Entries for locating text and elements
■ ■ ■
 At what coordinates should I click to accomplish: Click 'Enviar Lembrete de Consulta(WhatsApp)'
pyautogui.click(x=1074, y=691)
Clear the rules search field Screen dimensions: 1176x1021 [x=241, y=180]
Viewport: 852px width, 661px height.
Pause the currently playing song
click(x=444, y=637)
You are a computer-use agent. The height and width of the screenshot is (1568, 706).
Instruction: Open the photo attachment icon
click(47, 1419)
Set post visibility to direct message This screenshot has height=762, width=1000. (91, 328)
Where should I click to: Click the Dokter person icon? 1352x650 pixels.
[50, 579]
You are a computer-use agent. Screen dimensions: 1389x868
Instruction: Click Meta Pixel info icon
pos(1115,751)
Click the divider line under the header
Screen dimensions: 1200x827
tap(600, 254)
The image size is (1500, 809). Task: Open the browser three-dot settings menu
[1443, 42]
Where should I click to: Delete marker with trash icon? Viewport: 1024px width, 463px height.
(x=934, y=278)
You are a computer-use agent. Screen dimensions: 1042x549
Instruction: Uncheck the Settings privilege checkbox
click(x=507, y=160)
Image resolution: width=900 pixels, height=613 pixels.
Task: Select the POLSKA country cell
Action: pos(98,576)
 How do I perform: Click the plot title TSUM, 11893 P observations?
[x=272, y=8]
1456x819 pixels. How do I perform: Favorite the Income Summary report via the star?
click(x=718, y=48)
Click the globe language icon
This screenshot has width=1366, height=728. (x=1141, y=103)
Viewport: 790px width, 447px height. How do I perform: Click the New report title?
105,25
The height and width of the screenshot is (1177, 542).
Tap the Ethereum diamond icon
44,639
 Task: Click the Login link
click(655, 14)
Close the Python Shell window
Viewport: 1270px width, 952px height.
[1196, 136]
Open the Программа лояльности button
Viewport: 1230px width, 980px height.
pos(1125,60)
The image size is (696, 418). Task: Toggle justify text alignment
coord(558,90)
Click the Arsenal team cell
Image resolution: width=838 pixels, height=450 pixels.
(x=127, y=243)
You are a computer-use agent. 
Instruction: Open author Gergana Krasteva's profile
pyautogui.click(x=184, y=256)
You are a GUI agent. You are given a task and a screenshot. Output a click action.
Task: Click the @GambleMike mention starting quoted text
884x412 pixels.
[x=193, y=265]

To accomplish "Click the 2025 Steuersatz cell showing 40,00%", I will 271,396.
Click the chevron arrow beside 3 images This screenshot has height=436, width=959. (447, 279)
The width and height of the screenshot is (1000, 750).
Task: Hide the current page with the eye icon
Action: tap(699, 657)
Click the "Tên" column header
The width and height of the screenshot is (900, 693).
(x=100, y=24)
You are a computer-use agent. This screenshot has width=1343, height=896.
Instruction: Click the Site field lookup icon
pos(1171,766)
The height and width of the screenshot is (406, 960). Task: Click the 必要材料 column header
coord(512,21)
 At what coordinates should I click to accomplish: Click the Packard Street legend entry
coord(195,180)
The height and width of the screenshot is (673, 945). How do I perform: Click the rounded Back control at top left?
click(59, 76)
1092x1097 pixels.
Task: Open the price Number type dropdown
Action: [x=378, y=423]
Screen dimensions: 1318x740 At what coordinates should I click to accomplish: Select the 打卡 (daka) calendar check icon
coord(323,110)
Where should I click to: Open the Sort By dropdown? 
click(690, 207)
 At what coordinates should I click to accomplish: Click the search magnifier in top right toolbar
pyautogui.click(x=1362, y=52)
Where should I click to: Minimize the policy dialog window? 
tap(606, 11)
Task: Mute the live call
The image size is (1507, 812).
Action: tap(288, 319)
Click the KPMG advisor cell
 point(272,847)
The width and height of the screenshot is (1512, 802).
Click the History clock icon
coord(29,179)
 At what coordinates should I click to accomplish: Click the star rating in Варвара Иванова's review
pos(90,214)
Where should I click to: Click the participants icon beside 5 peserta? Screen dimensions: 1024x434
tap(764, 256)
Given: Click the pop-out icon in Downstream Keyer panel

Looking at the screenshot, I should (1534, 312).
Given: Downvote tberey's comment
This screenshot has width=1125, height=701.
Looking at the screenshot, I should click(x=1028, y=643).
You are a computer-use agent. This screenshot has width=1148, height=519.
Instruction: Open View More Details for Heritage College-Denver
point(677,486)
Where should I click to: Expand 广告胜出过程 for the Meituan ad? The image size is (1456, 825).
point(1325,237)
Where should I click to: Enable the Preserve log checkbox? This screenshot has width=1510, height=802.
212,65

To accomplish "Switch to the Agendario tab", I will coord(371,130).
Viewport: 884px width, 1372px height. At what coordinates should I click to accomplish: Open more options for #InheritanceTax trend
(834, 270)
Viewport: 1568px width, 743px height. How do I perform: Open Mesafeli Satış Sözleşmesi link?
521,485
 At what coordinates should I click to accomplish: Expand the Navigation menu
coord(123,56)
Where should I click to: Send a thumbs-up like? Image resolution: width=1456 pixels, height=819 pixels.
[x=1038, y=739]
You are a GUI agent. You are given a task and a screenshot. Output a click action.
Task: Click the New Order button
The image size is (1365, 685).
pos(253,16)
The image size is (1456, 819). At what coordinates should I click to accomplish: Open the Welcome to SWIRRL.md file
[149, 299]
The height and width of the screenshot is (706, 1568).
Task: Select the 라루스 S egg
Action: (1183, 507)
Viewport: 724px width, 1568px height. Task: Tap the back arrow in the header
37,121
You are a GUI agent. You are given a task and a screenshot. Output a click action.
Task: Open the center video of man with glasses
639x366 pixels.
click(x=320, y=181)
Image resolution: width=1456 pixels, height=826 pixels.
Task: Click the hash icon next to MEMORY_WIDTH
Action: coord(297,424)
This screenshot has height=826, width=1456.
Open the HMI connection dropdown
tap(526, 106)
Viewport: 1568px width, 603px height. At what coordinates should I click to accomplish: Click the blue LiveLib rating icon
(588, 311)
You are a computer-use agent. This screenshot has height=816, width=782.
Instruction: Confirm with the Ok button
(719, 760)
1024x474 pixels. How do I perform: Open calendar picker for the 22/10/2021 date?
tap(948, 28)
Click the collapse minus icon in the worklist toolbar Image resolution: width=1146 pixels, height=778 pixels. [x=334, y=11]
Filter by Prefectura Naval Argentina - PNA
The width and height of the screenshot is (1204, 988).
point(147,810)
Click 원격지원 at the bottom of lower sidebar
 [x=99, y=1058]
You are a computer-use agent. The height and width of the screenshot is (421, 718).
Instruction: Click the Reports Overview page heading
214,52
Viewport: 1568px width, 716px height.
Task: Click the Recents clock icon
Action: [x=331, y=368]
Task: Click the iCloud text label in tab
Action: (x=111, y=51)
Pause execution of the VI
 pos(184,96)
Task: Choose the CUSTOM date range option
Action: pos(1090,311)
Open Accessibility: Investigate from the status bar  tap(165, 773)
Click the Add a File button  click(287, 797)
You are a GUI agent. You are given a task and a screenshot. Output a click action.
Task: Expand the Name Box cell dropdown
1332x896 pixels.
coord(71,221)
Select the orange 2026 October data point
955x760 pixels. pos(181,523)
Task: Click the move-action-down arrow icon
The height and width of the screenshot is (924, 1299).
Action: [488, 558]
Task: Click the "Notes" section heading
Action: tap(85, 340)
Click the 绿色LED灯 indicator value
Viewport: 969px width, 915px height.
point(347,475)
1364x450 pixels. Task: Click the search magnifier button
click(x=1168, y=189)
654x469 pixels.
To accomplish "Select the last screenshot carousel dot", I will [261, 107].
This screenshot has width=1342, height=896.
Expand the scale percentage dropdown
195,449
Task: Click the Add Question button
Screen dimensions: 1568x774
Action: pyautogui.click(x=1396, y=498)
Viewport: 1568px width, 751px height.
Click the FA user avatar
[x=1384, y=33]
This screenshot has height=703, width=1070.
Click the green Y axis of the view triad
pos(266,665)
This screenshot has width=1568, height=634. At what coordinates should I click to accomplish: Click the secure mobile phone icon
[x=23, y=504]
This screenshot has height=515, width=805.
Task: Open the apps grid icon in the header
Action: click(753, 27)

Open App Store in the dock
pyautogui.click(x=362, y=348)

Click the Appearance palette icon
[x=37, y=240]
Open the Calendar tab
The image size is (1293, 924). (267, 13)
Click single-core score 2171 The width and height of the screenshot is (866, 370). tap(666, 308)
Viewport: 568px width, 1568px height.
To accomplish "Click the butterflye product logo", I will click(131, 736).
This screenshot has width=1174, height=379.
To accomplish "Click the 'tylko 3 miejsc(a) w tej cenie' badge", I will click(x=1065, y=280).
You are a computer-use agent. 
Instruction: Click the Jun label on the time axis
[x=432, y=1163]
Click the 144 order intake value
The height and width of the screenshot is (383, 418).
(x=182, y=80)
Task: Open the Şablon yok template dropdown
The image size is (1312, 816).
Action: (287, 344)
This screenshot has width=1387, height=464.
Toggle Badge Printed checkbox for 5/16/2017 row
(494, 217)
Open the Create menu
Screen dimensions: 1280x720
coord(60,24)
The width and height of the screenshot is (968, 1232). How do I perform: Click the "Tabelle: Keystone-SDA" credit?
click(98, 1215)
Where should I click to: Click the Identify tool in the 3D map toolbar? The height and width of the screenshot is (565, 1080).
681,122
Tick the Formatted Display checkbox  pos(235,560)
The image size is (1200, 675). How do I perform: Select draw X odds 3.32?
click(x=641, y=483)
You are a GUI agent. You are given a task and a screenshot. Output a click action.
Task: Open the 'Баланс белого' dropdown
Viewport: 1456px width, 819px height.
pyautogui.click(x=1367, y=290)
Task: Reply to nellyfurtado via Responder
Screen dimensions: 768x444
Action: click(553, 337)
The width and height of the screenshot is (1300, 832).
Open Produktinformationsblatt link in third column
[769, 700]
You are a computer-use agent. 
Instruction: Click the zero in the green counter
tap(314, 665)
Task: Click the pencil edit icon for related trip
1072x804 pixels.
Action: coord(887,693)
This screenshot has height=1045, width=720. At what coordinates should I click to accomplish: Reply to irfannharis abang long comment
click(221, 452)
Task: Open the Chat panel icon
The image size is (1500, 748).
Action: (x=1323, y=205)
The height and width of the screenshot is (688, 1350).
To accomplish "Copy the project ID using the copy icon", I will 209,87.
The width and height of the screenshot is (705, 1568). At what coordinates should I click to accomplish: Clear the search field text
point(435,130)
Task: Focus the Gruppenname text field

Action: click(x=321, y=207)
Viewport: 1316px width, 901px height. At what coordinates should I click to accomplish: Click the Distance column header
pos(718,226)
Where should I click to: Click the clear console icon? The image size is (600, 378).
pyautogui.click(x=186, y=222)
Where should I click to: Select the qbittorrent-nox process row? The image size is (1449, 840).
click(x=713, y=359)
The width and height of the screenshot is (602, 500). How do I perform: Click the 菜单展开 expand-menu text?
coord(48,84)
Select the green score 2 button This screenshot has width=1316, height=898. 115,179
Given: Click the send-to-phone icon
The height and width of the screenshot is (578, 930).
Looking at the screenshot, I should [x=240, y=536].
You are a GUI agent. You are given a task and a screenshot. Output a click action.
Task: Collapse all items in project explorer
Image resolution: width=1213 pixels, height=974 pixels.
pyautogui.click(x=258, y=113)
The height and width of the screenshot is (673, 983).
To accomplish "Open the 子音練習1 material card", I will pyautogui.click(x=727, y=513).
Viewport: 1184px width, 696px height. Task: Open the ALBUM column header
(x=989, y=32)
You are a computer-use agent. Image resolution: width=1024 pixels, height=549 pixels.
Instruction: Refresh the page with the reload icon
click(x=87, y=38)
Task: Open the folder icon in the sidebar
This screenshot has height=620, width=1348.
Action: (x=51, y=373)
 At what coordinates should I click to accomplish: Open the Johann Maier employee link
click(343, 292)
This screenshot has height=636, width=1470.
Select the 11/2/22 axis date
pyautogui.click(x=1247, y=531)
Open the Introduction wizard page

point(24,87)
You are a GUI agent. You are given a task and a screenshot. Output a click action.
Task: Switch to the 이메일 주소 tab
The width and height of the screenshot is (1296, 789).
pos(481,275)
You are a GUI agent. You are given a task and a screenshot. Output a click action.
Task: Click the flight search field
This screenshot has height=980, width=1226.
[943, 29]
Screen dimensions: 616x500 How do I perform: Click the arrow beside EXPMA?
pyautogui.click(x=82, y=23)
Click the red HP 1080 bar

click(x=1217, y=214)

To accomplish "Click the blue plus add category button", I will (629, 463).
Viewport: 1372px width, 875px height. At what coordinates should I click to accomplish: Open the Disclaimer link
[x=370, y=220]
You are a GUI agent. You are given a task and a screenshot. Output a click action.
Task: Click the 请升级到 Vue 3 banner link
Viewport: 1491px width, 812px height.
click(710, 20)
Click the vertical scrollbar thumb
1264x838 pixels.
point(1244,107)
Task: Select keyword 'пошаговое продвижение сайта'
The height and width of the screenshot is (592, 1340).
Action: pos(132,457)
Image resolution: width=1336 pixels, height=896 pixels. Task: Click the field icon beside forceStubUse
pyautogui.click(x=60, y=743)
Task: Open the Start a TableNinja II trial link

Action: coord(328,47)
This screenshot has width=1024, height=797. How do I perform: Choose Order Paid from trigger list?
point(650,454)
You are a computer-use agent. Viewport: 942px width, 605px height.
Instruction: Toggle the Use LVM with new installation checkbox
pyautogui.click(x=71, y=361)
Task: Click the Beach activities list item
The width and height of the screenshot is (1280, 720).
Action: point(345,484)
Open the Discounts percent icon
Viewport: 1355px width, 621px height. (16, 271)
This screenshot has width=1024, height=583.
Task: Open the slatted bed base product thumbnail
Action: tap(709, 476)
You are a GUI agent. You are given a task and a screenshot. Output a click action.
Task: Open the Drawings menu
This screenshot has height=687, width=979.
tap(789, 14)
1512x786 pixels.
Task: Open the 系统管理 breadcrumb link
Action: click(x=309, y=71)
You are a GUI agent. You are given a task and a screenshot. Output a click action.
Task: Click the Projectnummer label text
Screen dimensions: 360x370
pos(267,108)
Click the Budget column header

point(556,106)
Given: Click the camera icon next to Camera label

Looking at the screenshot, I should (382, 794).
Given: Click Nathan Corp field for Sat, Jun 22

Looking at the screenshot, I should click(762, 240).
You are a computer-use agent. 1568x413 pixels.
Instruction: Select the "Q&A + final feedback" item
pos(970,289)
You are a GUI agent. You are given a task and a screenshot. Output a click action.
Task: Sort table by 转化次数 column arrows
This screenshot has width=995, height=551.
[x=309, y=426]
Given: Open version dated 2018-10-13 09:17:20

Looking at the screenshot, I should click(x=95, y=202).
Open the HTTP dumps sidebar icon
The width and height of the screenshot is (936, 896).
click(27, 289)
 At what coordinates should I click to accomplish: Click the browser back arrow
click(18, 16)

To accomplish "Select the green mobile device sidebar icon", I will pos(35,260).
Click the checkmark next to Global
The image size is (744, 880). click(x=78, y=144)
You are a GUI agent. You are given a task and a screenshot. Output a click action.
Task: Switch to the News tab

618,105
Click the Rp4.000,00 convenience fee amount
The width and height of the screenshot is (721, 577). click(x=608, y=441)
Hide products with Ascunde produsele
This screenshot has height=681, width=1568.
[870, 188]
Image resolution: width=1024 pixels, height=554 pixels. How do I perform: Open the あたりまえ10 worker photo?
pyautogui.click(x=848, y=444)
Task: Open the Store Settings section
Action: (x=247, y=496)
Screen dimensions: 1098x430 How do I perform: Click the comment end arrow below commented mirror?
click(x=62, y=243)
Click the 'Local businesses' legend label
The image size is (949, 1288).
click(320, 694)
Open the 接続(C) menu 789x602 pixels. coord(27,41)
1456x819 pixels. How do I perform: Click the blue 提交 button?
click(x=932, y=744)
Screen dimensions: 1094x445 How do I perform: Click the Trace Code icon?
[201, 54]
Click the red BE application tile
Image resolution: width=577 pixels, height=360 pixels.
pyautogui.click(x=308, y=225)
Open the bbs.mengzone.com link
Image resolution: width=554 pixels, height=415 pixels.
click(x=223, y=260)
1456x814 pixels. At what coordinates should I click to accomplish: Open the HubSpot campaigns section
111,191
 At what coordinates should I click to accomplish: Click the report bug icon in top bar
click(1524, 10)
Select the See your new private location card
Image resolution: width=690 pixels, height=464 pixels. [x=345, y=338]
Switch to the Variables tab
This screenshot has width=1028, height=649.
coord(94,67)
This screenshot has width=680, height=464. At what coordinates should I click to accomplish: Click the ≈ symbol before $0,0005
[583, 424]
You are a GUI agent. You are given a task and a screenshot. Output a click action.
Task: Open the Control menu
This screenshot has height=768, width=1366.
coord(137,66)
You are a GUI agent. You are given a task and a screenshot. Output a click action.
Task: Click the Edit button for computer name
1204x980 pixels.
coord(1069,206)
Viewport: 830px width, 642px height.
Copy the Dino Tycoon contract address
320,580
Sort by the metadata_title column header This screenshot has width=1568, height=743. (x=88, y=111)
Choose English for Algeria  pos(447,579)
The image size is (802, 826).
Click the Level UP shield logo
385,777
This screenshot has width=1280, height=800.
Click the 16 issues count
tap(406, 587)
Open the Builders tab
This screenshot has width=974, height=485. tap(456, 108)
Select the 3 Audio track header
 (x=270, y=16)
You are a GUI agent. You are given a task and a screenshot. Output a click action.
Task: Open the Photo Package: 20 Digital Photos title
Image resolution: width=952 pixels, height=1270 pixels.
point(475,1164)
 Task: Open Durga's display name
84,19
■ ■ ■
◆ **Goal**
Change every "icon" to "symbol" in the rows from the start through the line with "This screenshot has width=1366, height=728.", and reproduce those lines with nothing else altered.

◆ **Solution to the problem**
 At what coordinates should I click to accomplish: Click 'Enviar Lembrete de Consulta(WhatsApp)'
pyautogui.click(x=1074, y=691)
Clear the rules search field Screen dimensions: 1176x1021 [x=241, y=180]
Viewport: 852px width, 661px height.
Pause the currently playing song
click(x=444, y=637)
You are a computer-use agent. The height and width of the screenshot is (1568, 706).
Instruction: Open the photo attachment symbol
click(47, 1419)
Set post visibility to direct message This screenshot has height=762, width=1000. (91, 328)
Where should I click to: Click the Dokter person symbol? 1352x650 pixels.
[50, 579]
You are a computer-use agent. Screen dimensions: 1389x868
Instruction: Click Meta Pixel info symbol
pos(1115,751)
Click the divider line under the header
Screen dimensions: 1200x827
tap(600, 254)
The image size is (1500, 809). Task: Open the browser three-dot settings menu
[1443, 42]
Where should I click to: Delete marker with trash symbol? Viewport: 1024px width, 463px height.
(x=934, y=278)
You are a computer-use agent. Screen dimensions: 1042x549
Instruction: Uncheck the Settings privilege checkbox
click(x=507, y=160)
Image resolution: width=900 pixels, height=613 pixels.
Task: Select the POLSKA country cell
Action: pos(98,576)
 How do I perform: Click the plot title TSUM, 11893 P observations?
[x=272, y=8]
1456x819 pixels. How do I perform: Favorite the Income Summary report via the star?
click(x=718, y=48)
Click the globe language symbol
This screenshot has width=1366, height=728. (x=1141, y=103)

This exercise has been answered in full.